The Viscosity of Methane in Organic Slit Nanopore of Gas-Bearing Shale by Molecular Dynamic Simulation

Abstract

Non-Darcy flow is observed in the shale gas reservoir because it is rich in organic nanopores. Generally, the permeability of shale gas reservoirs is modified because of non-Darcy flow. However, the viscosity is much less concerned. It has been verified that the viscosity of dilute gas depends on the size of the pore. In this paper, the viscosity of methane in organic slit nanopore is determined with equilibrium molecular dynamics (EMD) simulation. The result shows that the viscosity of bulk methane would decrease with dropping down pressure, while the confined effect would make the viscosity of methane in the organic slit nanopore lesser than that of the bulk phase, and it decreases severely at low pressure. The confined dense gas viscosity model is obtained by theoretical derivation. The EMD results were fitted with this model to obtain the viscosity correction method for dense methane in organic slit nanopores.

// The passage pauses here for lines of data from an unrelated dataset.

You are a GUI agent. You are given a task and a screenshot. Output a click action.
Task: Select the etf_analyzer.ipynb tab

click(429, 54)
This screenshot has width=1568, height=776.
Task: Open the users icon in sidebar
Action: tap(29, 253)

The dimensionless viscosity (μeff/μb) would decrease sharply with the Knudsen number between 0.1 and 10. Unlike the confined effect on the dilute gas, the potential contribution of the dense gas and the wall also affects its viscosity. Because of the confined effect on the dense methane, the flow capacity of methane is enhanced 1.5 times at least with the pore being smaller than 10 nm and the pressure being lower than 5 MPa. It means that keeping a low reservoir pressure helps to improve the flow of shale gas. This work can improve the understanding of the importance of gas viscosity with the non-Darcy flow in shale gas reservoirs.